Task goal
In the listing below, find the line holding "Given: Click the 'Электронная" and the line holding "Viewport: 1485px width, 957px height.". Write out those two lines and all lines between, exactly, and nothing more.

── Data provided

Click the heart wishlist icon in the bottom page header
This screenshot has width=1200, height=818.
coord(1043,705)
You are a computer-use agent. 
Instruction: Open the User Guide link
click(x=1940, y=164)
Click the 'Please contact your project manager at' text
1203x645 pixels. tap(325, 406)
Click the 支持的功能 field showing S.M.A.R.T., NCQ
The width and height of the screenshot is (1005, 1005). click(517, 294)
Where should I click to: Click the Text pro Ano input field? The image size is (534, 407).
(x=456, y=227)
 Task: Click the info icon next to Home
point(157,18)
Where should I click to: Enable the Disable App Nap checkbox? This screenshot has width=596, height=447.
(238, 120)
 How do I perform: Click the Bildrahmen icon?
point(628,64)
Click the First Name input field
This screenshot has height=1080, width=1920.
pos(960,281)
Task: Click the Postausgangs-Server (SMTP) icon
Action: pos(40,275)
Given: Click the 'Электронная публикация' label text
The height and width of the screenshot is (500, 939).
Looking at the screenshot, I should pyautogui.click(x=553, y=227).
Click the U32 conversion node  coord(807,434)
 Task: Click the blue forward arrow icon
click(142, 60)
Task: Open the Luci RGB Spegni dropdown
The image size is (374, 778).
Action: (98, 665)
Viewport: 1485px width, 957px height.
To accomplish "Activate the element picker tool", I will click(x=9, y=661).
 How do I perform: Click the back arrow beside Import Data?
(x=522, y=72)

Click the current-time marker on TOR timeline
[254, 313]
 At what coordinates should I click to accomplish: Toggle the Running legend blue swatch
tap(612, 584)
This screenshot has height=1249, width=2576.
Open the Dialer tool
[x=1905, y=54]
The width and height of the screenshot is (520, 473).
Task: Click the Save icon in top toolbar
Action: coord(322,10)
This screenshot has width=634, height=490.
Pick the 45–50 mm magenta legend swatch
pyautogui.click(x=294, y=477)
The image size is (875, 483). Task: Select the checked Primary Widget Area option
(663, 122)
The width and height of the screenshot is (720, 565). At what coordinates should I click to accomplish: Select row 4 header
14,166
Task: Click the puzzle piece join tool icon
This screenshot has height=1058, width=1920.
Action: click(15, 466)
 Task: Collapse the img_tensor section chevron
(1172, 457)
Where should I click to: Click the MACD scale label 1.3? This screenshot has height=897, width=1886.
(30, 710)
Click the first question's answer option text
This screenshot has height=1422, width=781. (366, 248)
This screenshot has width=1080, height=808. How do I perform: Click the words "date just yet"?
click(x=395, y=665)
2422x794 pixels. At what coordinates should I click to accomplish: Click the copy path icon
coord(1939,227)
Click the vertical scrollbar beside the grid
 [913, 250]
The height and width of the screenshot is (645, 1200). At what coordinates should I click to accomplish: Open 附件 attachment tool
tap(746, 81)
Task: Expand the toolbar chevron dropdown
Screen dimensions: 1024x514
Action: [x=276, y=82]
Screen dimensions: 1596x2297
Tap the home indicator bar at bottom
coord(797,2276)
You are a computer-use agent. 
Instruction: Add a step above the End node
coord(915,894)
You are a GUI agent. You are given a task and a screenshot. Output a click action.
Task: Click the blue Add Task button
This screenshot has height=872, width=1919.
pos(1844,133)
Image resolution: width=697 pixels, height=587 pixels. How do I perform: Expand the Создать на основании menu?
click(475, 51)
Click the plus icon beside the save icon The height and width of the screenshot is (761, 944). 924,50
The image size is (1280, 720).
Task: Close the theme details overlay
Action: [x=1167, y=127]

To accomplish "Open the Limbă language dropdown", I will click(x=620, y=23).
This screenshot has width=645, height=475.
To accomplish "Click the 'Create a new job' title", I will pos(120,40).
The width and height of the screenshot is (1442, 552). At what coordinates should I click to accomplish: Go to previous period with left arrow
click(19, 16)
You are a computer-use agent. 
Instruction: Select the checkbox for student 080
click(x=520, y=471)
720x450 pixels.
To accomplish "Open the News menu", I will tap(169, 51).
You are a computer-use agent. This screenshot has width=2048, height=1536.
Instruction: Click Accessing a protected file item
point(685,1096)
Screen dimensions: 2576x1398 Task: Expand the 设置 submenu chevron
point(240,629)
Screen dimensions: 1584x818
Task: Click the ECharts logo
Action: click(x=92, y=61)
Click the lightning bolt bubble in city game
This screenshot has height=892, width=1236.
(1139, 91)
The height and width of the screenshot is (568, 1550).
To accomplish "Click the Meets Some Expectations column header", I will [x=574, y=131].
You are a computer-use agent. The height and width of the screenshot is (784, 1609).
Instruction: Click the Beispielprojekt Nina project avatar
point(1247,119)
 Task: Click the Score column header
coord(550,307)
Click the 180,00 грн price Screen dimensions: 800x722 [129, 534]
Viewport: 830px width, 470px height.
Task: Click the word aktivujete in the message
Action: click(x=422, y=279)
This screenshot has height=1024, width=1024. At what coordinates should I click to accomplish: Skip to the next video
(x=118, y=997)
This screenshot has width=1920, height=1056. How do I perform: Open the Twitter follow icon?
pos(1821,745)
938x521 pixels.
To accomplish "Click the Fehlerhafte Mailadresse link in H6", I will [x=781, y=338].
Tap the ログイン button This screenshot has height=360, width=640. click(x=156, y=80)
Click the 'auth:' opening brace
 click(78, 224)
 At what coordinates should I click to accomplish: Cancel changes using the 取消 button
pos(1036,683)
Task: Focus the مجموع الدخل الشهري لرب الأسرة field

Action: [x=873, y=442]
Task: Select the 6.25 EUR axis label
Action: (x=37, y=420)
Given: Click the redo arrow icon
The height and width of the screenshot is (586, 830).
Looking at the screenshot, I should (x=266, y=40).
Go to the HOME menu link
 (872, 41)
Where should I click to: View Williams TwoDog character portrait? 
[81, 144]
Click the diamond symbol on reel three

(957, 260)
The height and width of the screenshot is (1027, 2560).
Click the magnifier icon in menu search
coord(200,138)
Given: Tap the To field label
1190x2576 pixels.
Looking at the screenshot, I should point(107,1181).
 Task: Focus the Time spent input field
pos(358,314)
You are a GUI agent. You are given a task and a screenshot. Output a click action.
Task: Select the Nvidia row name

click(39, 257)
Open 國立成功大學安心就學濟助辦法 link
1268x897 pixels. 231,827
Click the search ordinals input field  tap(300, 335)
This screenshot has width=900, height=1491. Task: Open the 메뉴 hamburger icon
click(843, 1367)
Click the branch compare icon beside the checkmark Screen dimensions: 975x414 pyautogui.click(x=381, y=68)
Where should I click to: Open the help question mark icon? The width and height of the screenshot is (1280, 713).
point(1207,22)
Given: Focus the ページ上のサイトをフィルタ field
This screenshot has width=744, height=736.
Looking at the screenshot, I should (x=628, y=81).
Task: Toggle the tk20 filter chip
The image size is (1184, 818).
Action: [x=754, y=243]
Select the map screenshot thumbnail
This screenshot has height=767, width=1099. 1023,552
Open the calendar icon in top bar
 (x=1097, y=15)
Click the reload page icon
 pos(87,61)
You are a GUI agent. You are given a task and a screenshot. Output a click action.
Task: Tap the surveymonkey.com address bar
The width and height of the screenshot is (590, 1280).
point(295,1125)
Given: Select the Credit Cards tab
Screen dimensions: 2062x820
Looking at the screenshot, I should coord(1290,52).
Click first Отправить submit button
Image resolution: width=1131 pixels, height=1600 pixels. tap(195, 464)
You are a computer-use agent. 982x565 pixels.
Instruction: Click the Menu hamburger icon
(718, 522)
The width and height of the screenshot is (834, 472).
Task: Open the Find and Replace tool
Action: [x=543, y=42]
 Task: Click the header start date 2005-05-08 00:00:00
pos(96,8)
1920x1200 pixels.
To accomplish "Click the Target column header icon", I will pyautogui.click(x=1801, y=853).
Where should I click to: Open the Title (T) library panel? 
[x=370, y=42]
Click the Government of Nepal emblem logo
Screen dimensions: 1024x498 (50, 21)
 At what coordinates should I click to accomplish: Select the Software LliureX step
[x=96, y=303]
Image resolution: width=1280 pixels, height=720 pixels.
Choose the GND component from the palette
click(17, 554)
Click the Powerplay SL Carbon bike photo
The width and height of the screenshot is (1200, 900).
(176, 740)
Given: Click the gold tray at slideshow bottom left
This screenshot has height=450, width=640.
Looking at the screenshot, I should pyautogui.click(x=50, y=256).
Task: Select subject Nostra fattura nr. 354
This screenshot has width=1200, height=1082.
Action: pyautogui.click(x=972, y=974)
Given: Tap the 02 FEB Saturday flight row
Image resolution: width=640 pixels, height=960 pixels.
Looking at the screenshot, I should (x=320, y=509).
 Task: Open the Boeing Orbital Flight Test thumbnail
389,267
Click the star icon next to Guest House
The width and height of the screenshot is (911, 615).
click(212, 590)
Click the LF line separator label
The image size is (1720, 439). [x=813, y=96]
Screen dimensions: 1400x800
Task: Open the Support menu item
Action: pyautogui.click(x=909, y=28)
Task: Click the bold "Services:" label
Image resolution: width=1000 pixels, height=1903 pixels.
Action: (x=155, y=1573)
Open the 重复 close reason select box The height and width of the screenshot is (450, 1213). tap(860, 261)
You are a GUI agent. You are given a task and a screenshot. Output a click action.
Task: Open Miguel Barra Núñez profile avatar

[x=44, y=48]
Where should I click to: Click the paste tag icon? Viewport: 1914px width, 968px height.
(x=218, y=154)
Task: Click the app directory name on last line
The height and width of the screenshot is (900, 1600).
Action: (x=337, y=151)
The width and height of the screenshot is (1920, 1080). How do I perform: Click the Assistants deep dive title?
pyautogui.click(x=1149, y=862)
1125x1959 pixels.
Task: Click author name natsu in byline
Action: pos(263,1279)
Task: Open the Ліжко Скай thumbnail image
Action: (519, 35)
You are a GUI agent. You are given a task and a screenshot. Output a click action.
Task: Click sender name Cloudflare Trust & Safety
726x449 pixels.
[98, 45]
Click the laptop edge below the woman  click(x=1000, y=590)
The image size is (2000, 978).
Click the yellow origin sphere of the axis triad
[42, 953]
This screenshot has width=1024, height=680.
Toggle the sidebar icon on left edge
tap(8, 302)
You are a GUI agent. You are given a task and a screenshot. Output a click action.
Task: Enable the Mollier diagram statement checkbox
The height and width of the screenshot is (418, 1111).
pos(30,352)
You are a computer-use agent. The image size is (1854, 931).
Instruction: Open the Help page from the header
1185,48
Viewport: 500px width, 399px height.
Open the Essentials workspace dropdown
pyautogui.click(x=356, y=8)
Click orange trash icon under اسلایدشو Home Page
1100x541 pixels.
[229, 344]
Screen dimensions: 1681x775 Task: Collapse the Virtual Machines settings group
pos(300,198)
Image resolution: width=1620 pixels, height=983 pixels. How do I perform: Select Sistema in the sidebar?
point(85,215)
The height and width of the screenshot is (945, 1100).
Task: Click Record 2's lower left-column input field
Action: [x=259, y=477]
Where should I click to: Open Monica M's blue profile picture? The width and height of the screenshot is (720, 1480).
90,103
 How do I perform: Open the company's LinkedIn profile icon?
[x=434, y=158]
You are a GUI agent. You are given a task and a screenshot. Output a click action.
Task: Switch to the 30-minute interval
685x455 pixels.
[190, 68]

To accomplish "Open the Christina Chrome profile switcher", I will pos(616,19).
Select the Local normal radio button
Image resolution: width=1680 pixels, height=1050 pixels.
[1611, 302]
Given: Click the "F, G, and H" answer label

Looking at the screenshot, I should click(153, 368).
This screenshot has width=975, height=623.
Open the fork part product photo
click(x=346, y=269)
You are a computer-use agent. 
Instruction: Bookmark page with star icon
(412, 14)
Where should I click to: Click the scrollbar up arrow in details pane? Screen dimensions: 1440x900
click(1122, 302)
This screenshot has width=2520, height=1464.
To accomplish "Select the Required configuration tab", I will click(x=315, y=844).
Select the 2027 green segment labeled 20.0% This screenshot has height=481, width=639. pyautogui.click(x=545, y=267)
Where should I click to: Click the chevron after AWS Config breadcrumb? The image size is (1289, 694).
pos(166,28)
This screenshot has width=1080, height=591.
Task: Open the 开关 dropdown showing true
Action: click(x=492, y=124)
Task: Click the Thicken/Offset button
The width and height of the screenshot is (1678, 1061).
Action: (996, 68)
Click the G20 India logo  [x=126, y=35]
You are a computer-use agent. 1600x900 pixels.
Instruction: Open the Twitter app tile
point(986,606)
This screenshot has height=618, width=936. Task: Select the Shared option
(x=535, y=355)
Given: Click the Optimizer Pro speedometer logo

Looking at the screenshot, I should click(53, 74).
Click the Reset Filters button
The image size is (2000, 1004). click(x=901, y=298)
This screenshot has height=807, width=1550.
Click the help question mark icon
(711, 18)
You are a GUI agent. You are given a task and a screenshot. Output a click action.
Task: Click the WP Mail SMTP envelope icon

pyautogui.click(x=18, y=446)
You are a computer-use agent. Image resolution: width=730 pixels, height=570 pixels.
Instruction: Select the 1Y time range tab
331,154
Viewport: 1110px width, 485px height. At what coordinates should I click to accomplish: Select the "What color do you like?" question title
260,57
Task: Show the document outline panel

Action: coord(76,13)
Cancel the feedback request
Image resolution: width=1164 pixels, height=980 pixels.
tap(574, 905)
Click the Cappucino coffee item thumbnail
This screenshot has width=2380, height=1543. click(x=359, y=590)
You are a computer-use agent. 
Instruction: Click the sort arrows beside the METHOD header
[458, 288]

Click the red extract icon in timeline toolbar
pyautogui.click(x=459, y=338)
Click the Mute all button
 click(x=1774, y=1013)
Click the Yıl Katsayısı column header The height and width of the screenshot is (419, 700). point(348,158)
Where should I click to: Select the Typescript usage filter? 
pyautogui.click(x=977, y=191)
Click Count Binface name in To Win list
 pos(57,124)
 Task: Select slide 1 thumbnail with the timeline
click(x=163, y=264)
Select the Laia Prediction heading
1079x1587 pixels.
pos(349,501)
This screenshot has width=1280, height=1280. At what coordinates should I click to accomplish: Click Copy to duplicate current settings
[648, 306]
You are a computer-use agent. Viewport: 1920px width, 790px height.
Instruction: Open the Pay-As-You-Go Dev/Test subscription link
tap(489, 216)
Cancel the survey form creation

────

Result
Given: Click the 'Электронная публикация' label text
The height and width of the screenshot is (500, 939).
Looking at the screenshot, I should pyautogui.click(x=553, y=227).
Click the U32 conversion node  coord(807,434)
 Task: Click the blue forward arrow icon
click(142, 60)
Task: Open the Luci RGB Spegni dropdown
The image size is (374, 778).
Action: (98, 665)
Viewport: 1485px width, 957px height.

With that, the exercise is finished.